> Work to complete: Copy out the material below word for word, reproducing every line as it stands.
══════════════════════════════
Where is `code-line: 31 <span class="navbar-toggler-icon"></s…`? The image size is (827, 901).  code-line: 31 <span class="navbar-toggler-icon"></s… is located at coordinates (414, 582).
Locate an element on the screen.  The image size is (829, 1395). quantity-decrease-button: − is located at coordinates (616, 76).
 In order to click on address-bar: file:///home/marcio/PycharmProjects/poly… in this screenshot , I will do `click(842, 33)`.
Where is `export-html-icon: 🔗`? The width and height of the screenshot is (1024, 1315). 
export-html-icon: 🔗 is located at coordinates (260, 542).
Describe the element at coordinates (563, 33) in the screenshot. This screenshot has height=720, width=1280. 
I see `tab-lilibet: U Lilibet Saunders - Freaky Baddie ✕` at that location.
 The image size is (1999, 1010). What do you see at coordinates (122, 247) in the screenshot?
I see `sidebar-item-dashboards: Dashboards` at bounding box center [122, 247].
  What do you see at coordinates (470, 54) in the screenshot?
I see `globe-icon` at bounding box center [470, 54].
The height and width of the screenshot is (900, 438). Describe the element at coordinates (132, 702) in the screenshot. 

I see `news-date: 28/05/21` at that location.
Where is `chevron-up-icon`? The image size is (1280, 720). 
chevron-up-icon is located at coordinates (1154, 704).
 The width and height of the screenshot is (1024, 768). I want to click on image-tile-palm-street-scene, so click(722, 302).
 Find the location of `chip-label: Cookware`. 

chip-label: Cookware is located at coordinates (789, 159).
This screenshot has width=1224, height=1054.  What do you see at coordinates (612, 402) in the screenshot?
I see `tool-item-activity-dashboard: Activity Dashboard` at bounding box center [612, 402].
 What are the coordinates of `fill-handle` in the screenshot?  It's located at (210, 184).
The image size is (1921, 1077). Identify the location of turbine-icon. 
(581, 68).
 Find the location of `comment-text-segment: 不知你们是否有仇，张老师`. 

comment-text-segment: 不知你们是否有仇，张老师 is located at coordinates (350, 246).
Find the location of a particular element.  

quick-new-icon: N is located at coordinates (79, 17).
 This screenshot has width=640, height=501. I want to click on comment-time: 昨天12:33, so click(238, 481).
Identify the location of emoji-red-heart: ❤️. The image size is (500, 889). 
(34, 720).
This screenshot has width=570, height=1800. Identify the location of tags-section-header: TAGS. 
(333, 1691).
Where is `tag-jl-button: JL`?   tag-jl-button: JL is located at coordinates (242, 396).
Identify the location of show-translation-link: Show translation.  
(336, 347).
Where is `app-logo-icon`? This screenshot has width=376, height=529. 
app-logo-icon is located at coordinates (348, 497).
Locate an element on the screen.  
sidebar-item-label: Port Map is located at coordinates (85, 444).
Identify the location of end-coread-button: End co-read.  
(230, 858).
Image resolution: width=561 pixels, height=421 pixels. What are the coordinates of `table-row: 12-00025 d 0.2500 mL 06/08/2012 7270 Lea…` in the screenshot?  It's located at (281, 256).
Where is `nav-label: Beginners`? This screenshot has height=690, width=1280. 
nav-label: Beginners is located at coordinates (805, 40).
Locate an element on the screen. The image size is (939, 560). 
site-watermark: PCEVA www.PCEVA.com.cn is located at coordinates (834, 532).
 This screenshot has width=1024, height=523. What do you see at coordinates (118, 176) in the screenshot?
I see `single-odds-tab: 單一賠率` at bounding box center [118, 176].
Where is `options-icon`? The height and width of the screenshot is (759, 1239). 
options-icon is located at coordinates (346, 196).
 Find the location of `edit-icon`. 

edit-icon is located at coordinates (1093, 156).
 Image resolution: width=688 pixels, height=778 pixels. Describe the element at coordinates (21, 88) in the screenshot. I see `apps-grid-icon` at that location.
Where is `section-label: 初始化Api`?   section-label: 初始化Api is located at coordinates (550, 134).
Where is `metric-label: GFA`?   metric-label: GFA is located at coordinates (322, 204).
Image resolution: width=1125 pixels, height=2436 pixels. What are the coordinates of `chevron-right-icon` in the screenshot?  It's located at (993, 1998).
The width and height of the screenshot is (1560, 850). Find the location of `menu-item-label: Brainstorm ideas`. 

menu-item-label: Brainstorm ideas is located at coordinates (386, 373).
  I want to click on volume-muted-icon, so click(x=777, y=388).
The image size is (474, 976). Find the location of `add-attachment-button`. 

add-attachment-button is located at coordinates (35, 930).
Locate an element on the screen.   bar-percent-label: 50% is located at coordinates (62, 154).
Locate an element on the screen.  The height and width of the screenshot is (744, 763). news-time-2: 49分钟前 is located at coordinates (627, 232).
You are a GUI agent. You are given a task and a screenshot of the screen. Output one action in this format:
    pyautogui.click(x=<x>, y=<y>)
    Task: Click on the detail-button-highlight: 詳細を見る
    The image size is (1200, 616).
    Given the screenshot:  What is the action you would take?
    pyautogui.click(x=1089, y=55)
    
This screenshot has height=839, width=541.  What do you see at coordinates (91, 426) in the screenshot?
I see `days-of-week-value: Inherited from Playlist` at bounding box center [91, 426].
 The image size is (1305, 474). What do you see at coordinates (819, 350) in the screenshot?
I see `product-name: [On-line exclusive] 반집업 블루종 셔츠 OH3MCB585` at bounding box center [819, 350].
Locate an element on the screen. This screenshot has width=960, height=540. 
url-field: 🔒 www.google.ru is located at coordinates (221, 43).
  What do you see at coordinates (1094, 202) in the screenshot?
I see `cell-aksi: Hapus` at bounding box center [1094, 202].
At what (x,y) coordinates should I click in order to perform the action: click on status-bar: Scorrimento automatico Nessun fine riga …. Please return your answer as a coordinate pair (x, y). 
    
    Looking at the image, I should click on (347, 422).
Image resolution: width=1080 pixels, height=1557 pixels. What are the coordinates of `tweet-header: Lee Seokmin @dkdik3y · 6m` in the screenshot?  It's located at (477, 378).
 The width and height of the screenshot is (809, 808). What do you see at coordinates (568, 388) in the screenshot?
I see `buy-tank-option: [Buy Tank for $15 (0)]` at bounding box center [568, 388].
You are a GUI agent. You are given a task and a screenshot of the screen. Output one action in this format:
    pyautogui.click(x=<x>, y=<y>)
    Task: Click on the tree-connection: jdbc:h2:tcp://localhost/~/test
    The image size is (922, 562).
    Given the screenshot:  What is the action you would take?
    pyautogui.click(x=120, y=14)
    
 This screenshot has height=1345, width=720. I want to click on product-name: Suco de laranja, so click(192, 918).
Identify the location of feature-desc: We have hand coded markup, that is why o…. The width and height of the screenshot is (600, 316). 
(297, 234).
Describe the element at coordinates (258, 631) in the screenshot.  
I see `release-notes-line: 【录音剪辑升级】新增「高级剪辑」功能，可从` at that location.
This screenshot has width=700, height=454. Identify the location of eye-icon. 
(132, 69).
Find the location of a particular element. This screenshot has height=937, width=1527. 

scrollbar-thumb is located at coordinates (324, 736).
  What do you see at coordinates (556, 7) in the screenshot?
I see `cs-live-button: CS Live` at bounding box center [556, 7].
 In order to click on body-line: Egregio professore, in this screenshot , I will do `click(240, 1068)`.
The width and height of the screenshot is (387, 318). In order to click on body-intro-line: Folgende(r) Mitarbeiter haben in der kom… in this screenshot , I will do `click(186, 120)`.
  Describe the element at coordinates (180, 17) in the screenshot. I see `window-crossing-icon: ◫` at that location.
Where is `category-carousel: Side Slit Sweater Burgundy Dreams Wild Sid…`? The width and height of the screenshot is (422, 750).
══════════════════════════════
> Task response:
Where is `code-line: 31 <span class="navbar-toggler-icon"></s…`? The image size is (827, 901).  code-line: 31 <span class="navbar-toggler-icon"></s… is located at coordinates (414, 582).
Locate an element on the screen.  The image size is (829, 1395). quantity-decrease-button: − is located at coordinates (616, 76).
 In order to click on address-bar: file:///home/marcio/PycharmProjects/poly… in this screenshot , I will do `click(842, 33)`.
Where is `export-html-icon: 🔗`? The width and height of the screenshot is (1024, 1315). 
export-html-icon: 🔗 is located at coordinates (260, 542).
Describe the element at coordinates (563, 33) in the screenshot. This screenshot has height=720, width=1280. 
I see `tab-lilibet: U Lilibet Saunders - Freaky Baddie ✕` at that location.
 The image size is (1999, 1010). What do you see at coordinates (122, 247) in the screenshot?
I see `sidebar-item-dashboards: Dashboards` at bounding box center [122, 247].
  What do you see at coordinates (470, 54) in the screenshot?
I see `globe-icon` at bounding box center [470, 54].
The height and width of the screenshot is (900, 438). Describe the element at coordinates (132, 702) in the screenshot. 

I see `news-date: 28/05/21` at that location.
Where is `chevron-up-icon`? The image size is (1280, 720). 
chevron-up-icon is located at coordinates (1154, 704).
 The width and height of the screenshot is (1024, 768). I want to click on image-tile-palm-street-scene, so click(722, 302).
 Find the location of `chip-label: Cookware`. 

chip-label: Cookware is located at coordinates (789, 159).
This screenshot has width=1224, height=1054.  What do you see at coordinates (612, 402) in the screenshot?
I see `tool-item-activity-dashboard: Activity Dashboard` at bounding box center [612, 402].
 What are the coordinates of `fill-handle` in the screenshot?  It's located at (210, 184).
The image size is (1921, 1077). Identify the location of turbine-icon. 
(581, 68).
 Find the location of `comment-text-segment: 不知你们是否有仇，张老师`. 

comment-text-segment: 不知你们是否有仇，张老师 is located at coordinates (350, 246).
Find the location of a particular element.  

quick-new-icon: N is located at coordinates (79, 17).
 This screenshot has width=640, height=501. I want to click on comment-time: 昨天12:33, so click(238, 481).
Identify the location of emoji-red-heart: ❤️. The image size is (500, 889). 
(34, 720).
This screenshot has width=570, height=1800. Identify the location of tags-section-header: TAGS. 
(333, 1691).
Where is `tag-jl-button: JL`?   tag-jl-button: JL is located at coordinates (242, 396).
Identify the location of show-translation-link: Show translation.  
(336, 347).
Where is `app-logo-icon`? This screenshot has width=376, height=529. 
app-logo-icon is located at coordinates (348, 497).
Locate an element on the screen.  
sidebar-item-label: Port Map is located at coordinates (85, 444).
Identify the location of end-coread-button: End co-read.  
(230, 858).
Image resolution: width=561 pixels, height=421 pixels. What are the coordinates of `table-row: 12-00025 d 0.2500 mL 06/08/2012 7270 Lea…` in the screenshot?  It's located at (281, 256).
Where is `nav-label: Beginners`? This screenshot has height=690, width=1280. 
nav-label: Beginners is located at coordinates (805, 40).
Locate an element on the screen. The image size is (939, 560). 
site-watermark: PCEVA www.PCEVA.com.cn is located at coordinates (834, 532).
 This screenshot has width=1024, height=523. What do you see at coordinates (118, 176) in the screenshot?
I see `single-odds-tab: 單一賠率` at bounding box center [118, 176].
Where is `options-icon`? The height and width of the screenshot is (759, 1239). 
options-icon is located at coordinates (346, 196).
 Find the location of `edit-icon`. 

edit-icon is located at coordinates (1093, 156).
 Image resolution: width=688 pixels, height=778 pixels. Describe the element at coordinates (21, 88) in the screenshot. I see `apps-grid-icon` at that location.
Where is `section-label: 初始化Api`?   section-label: 初始化Api is located at coordinates (550, 134).
Where is `metric-label: GFA`?   metric-label: GFA is located at coordinates (322, 204).
Image resolution: width=1125 pixels, height=2436 pixels. What are the coordinates of `chevron-right-icon` in the screenshot?  It's located at (993, 1998).
The width and height of the screenshot is (1560, 850). Find the location of `menu-item-label: Brainstorm ideas`. 

menu-item-label: Brainstorm ideas is located at coordinates (386, 373).
  I want to click on volume-muted-icon, so click(x=777, y=388).
The image size is (474, 976). Find the location of `add-attachment-button`. 

add-attachment-button is located at coordinates (35, 930).
Locate an element on the screen.   bar-percent-label: 50% is located at coordinates (62, 154).
Locate an element on the screen.  The height and width of the screenshot is (744, 763). news-time-2: 49分钟前 is located at coordinates (627, 232).
You are a GUI agent. You are given a task and a screenshot of the screen. Output one action in this format:
    pyautogui.click(x=<x>, y=<y>)
    Task: Click on the detail-button-highlight: 詳細を見る
    The image size is (1200, 616).
    Given the screenshot:  What is the action you would take?
    pyautogui.click(x=1089, y=55)
    
This screenshot has height=839, width=541.  What do you see at coordinates (91, 426) in the screenshot?
I see `days-of-week-value: Inherited from Playlist` at bounding box center [91, 426].
 The image size is (1305, 474). What do you see at coordinates (819, 350) in the screenshot?
I see `product-name: [On-line exclusive] 반집업 블루종 셔츠 OH3MCB585` at bounding box center [819, 350].
Locate an element on the screen. This screenshot has width=960, height=540. 
url-field: 🔒 www.google.ru is located at coordinates (221, 43).
  What do you see at coordinates (1094, 202) in the screenshot?
I see `cell-aksi: Hapus` at bounding box center [1094, 202].
At what (x,y) coordinates should I click in order to perform the action: click on status-bar: Scorrimento automatico Nessun fine riga …. Please return your answer as a coordinate pair (x, y). 
    
    Looking at the image, I should click on (347, 422).
Image resolution: width=1080 pixels, height=1557 pixels. What are the coordinates of `tweet-header: Lee Seokmin @dkdik3y · 6m` in the screenshot?  It's located at (477, 378).
 The width and height of the screenshot is (809, 808). What do you see at coordinates (568, 388) in the screenshot?
I see `buy-tank-option: [Buy Tank for $15 (0)]` at bounding box center [568, 388].
You are a GUI agent. You are given a task and a screenshot of the screen. Output one action in this format:
    pyautogui.click(x=<x>, y=<y>)
    Task: Click on the tree-connection: jdbc:h2:tcp://localhost/~/test
    The image size is (922, 562).
    Given the screenshot:  What is the action you would take?
    pyautogui.click(x=120, y=14)
    
 This screenshot has height=1345, width=720. I want to click on product-name: Suco de laranja, so click(192, 918).
Identify the location of feature-desc: We have hand coded markup, that is why o…. The width and height of the screenshot is (600, 316). 
(297, 234).
Describe the element at coordinates (258, 631) in the screenshot.  
I see `release-notes-line: 【录音剪辑升级】新增「高级剪辑」功能，可从` at that location.
This screenshot has width=700, height=454. Identify the location of eye-icon. 
(132, 69).
Find the location of a particular element. This screenshot has height=937, width=1527. 

scrollbar-thumb is located at coordinates (324, 736).
  What do you see at coordinates (556, 7) in the screenshot?
I see `cs-live-button: CS Live` at bounding box center [556, 7].
 In order to click on body-line: Egregio professore, in this screenshot , I will do `click(240, 1068)`.
The width and height of the screenshot is (387, 318). In order to click on body-intro-line: Folgende(r) Mitarbeiter haben in der kom… in this screenshot , I will do `click(186, 120)`.
  Describe the element at coordinates (180, 17) in the screenshot. I see `window-crossing-icon: ◫` at that location.
Where is `category-carousel: Side Slit Sweater Burgundy Dreams Wild Sid…`? The width and height of the screenshot is (422, 750).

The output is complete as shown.